Çözüme de hizmet edecek şekilde çeşitli konularda toplumsal vizyon oluşturmakta ve uygulamakta ciddi zorluklarla karşılaşıyoruz.
“Çözümü beklemeden de başarabileceğimiz pek çok şey var” diyerek bu zorlukları aşmaya çalışsak da, çözüm için de “ev ödevlerimizi” eksiksiz yerine getirmemiz gerekiyor bu cendereden çıkabilmek için.
Bir an önce çözümün gerçekleşmesi için canla başla çalışmalıyız.

Dünyada hak ettiğimiz yeri almalı ve değişen dünyanın yeni koşullarına uyum çabasını dünyadan kopuk şekilde sergilemek durumda olma işkencesinden artık kurtulmalıyız.
Bunun için aktif ve girişimci liderlik şarttır.
Nisan’dan hemen sonra Mayıs’ın sonlarına doğru müzakereler yeniden başlayacak.

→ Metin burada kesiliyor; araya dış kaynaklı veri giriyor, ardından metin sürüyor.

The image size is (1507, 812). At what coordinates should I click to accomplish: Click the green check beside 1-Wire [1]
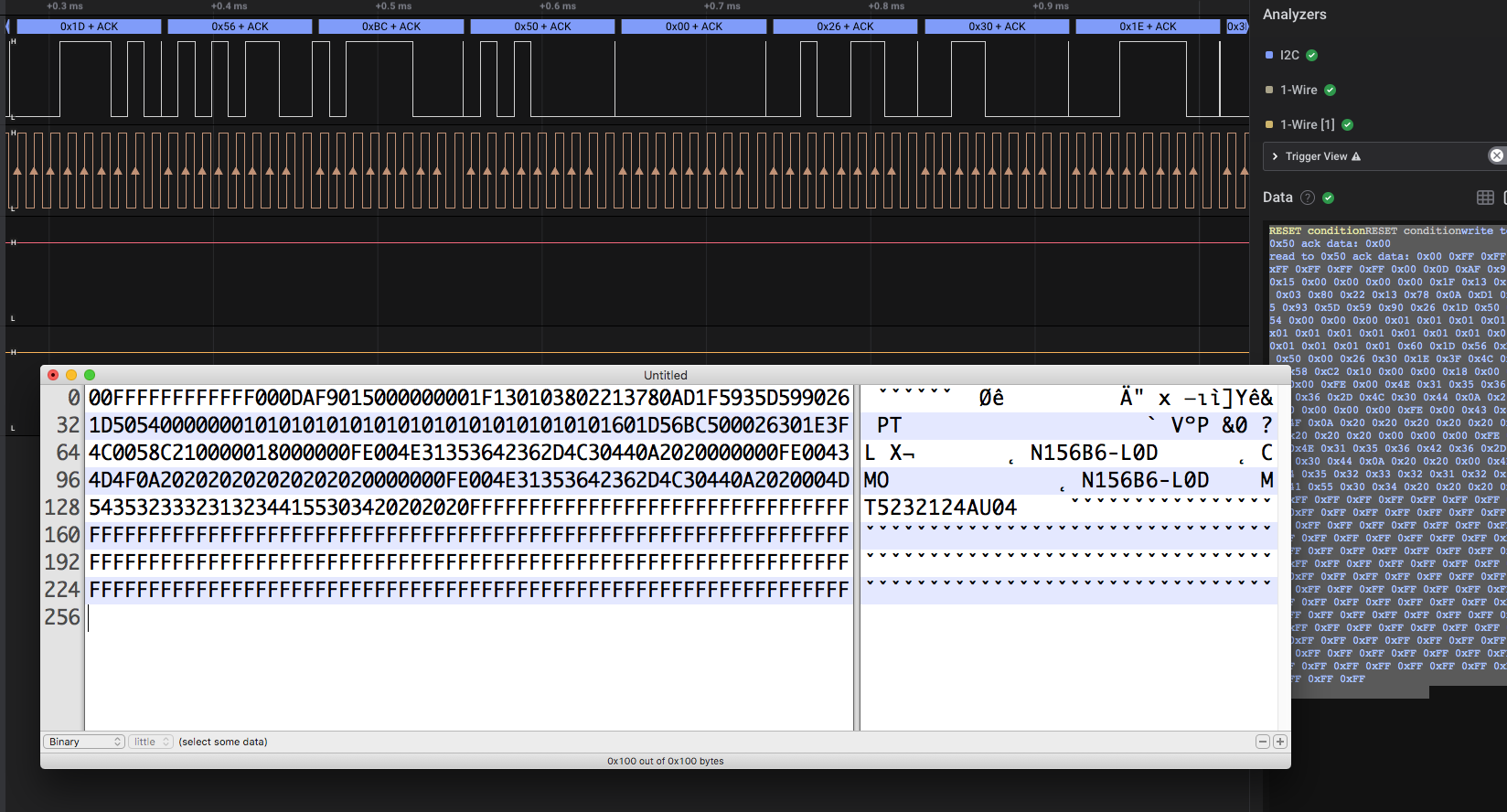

Muhtemelen Ekim’den yılsonuna kadar da çetrefilli konularda BM’nin etkin desteğiyle ilerleme sağlanması hedeflenecek.
Kıbrıslı Rumlar Mart itibarıyla doğal gaz arama faaliyetlerine ara verecek.
Buna mukabil Kıbrıslı Türkler Nisan’da sismik araştırma faaliyetlerine son verecek.
NAVTEX meselesi gündemden düşecek.
Maraş ise gündemde kalmaya devam edecek.

Müzakerelerin önünü açma ve çözüm sürecini ivmelendirerek kapsamlı bir çözüme ulaşma hedefi ve ölçütü ile uyumlu olacak şekilde Kıbrıs Türk tarafının “yeni bir şeyler söylemesi” gerekecek.
Bu hassas konuda somut adım atabilecek tek Cumhurbaşkanı adayı Sibel Siber’dir.
Kudret Özersay, “Maraş, Türk tarafının kontrolünde açılsın” diyor.
Mümkün değil…
Mustafa Akıncı, “Ercan ile birlikte açılsın” diyor.

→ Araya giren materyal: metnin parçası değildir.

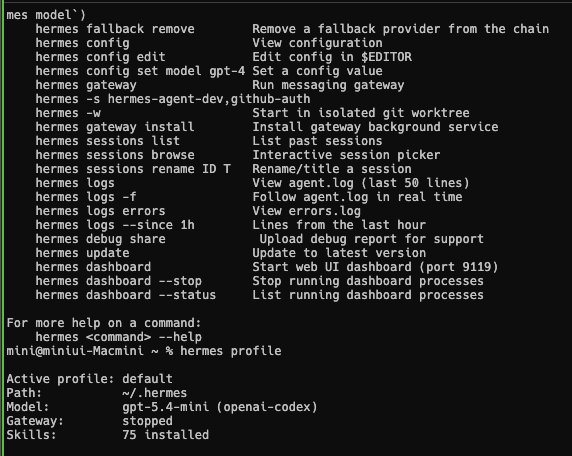The height and width of the screenshot is (456, 572).
Task: Click the 'hermes -s hermes-agent-dev,github-auth' line
Action: [x=173, y=99]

Belli ki tıpkı Hristofiyas gibi sağcı çevrelerin ablukasından ürküyor ve seçilmesi halinde diyalektik gereği oluşacak o abluka nedeniyle yeni bir şeyler söyleme imkânı hiçbir şekilde olamayacak…
Derviş Eroğlu’nun bir ilerleme kaydetme kapasitesini tartışmaya dahi gerek yoktur çünkü öyle bir niyeti yoktur.
Son süreçte “ne yapayım yerim dar” diyen Eroğlu’nun, yeni koşullarda da “yenim dar” diyeceğinden neredeyse herkes emindir…
Sibel Siber, yapıcı, girişimci, ikna kabiliyeti yüksek ve merkez sol siyaseti özümsemiş bir Cumhurbaşkanı olarak hızlı bir şekilde temaslarını tamamlayıp bu düğümü çözebilir.
Üstelik bu düğümü beş ay içinde çözmemiz gerekecek.

Ekim ayında müzakerelerin ciddi safhasına geçilirken araştırma ekiplerine Maraş’ın kapılarının açılmasını ve imarı için teknik projelerin başlatılmasını taraflar değerlendirebilir.
Bu aynı zamanda Maraş’ı Kıbrıs’ta çözümün sembolüne dönüştürür.
Barış mücadelesinde yaşamını yitirenler anısına ara bölgeye inşa edeceğimiz anıt için “çözümün sembolü Maraş” en uygun mekân olur.

Nisan 2015’te düğümü çözmek adına aşırılıklardan medet ummaksızın, geniş düşünerek yeni Cumhurbaşkanımızı saptarsak, tereyağından kıl çeker gibi bu hassas süreci yönetme şansımız olacak.
2016 baharında referanduma gidilebilmesi için tüm dengelerin gözetilmesi gerekiyor.
Aksi halde, Kıbrıs’ta hır gür, bilinmezlik ve çekişme hali belirsiz bir süre daha devam edebilir…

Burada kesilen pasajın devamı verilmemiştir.